EXCERPTED PASSAGE:

»»

I have no interest in a phone line at all but I might run an ethernet cable. I was under the impression that would need to be separate as well ? 

Pete


----------



## raybonz (Apr 21, 2013)

heat seeker said:


> Good man! We don't want to read or hear about any disasters! I used #6 to my shed, and am glad I did. You can't have too much power available out there, I say. Mine is, I think, MTW wire in PVC conduit. You might want to run a phone line in the conduit, and maybe an airline if your only compressor is at the house. At least you might run a strong string so you can pull something through in the future...


Don't run phone wire in the same conduit all wires in the conduit must be rated for the highest voltage so it must be in a seperate conduit..

Ray


----------



## raybonz (Apr 21, 2013)

Pallet Pete said:


> Well I screwed up again lol. I aquired a 70 ft roll of 14/3 burial wire and was elated so without further thought I used it the other day. I took the dangerously low power line down from the garage roof and installed the 14/3 all went well until it dawned on me the lights got really bright when I used anything else and then it hit me it is way to small of a cord. I have 6/3 wire in a roll in the garage which should be fine for 220 on my welder with a 50 amp breaker right ? If so can I use conduit to burry in the ground to run that to the garage ?
> 
> Thanks
> Pete


I don't understand the lights getting bright when you used anything else???

Ray


----------



## raybonz (Apr 21, 2013)

Pallet Pete said:


> Well I screwed up again lol. I aquired a 70 ft roll of 14/3 burial wire and was elated so without further thought I used it the other day. I took the dangerously low power line down from the garage roof and installed the 14/3 all went well until it dawned on me the lights got really bright when I used anything else and then it hit me it is way to small of a cord. I have 6/3 wire in a roll in the garage which should be fine for 220 on my welder with a 50 amp breaker right ? If so can I use conduit to burry in the ground to run that to the garage ?

««

THE PROBLEM:
Copy out the forum thread on running power to a garage word for word, from its first line to its last.

DATA BELOW:
»»

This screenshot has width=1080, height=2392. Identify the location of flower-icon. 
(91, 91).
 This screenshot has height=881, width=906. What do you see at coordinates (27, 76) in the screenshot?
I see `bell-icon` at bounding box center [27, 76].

««

RESPONSE:
I have no interest in a phone line at all but I might run an ethernet cable. I was under the impression that would need to be separate as well ? 

Pete


----------



## raybonz (Apr 21, 2013)

heat seeker said:


> Good man! We don't want to read or hear about any disasters! I used #6 to my shed, and am glad I did. You can't have too much power available out there, I say. Mine is, I think, MTW wire in PVC conduit. You might want to run a phone line in the conduit, and maybe an airline if your only compressor is at the house. At least you might run a strong string so you can pull something through in the future...


Don't run phone wire in the same conduit all wires in the conduit must be rated for the highest voltage so it must be in a seperate conduit..

Ray


----------



## raybonz (Apr 21, 2013)

Pallet Pete said:


> Well I screwed up again lol. I aquired a 70 ft roll of 14/3 burial wire and was elated so without further thought I used it the other day. I took the dangerously low power line down from the garage roof and installed the 14/3 all went well until it dawned on me the lights got really bright when I used anything else and then it hit me it is way to small of a cord. I have 6/3 wire in a roll in the garage which should be fine for 220 on my welder with a 50 amp breaker right ? If so can I use conduit to burry in the ground to run that to the garage ?
> 
> Thanks
> Pete


I don't understand the lights getting bright when you used anything else???

Ray


----------



## raybonz (Apr 21, 2013)

Pallet Pete said:


> Well I screwed up again lol. I aquired a 70 ft roll of 14/3 burial wire and was elated so without further thought I used it the other day. I took the dangerously low power line down from the garage roof and installed the 14/3 all went well until it dawned on me the lights got really bright when I used anything else and then it hit me it is way to small of a cord. I have 6/3 wire in a roll in the garage which should be fine for 220 on my welder with a 50 amp breaker right ? If so can I use conduit to burry in the ground to run that to the garage ?